Castello Ceconi

Photo courtesy of Vicky Street

This was my fifth year at South Africa’s Photo and Film Expo so you might be excused for thinking that there’s not much more I can tell you about the experience. But no. This year’s Expo was rather different. Instead of the 45 minute talks on stages around the Dome, the organisers gave me a variety of other ways to connect with the audience. One of them was a practical dance photography demonstration in the open air environment of the venue’s amphitheatre.

An ideal location for showing photographers how to overpower harsh sunlight and freeze movement using flash, the concrete amphitheatre has no shade and is completely open to the elements. Springtime in Johannesburg is generally very warm but, perversely, the forecast was unsettled on the first day of the show and we fully expected rain. Not, as you will appreciate, what we wanted for this particular live demo.

In the end, conditions were good; we got our glorious sunshine. It was a bit breezy but the rain didn’t materialise and I could actually use the clouds to add drama. The gods were smiling.

Good luck indeed but even better than perfect weather, I had assistance from my great friend, Richard Cook, owner of Flashback Studios in Johannesburg. Flashback is a Profoto reseller and hire centre. We decided we would go all out with four Profoto B1 heads with a mixture of reflectors and, to soften the light a little, a large, double-skinned scrim. With the help of Richard, a couple of willing helpers I meet up with every year at the show and a fair few sandbags to counter the wind, we set up the lights.
Next job: to meter the ambient light. As the shot shows, with my exposure at 1.5 stops under, the sky is dark and moody. In the short behind-the scenes video, you can see how the sky would have looked without underexposure.

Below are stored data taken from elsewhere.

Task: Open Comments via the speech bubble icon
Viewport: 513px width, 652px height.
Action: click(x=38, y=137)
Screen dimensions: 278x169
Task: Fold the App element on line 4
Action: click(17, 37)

I was trying to keep underneath the camera sync speed of 1/250 to ensure that I got maximum power from the Profotos. The first test shot with our dancer, Alexa, with the scrim in place, looked pretty good but the lights were running at almost full power so I decided to try it without the scrim. This gave me around about two more stops from the Profotos.


Next, we tried some jumps. Because our lighting was almost a 50/50 flash-to-ambient mix, with the majority of the flash lighting her upper body, I could see we would need to do some tweaking. The feet, which were the fastest moving part of the image, were lit by ambient light and the shutter speed of 1/125 was causing considerable blur in this area. Normally, I would avoid high speed sync as it reduces flash power considerably. However, with the Profotos switched to high speed sync and freeze mode, I was able to push the shutter speed up to 1/1000 and then to 1/1600 which removed the blur from the feet with no noticeable decrease in flash power. This is where the Profoto B1s are just amazing. Their ability to provide loads of power with high speed sync means you can capture dramatic dance shots that would be hard to achieve with alternative lighting solutions.


The amphitheatre proved to be a great location for the live demo. The audience were able to get right up close to the action so that they could watch the process closely from start to finish. There was much interest and plenty of questions. A great way to end the first day of the Expo.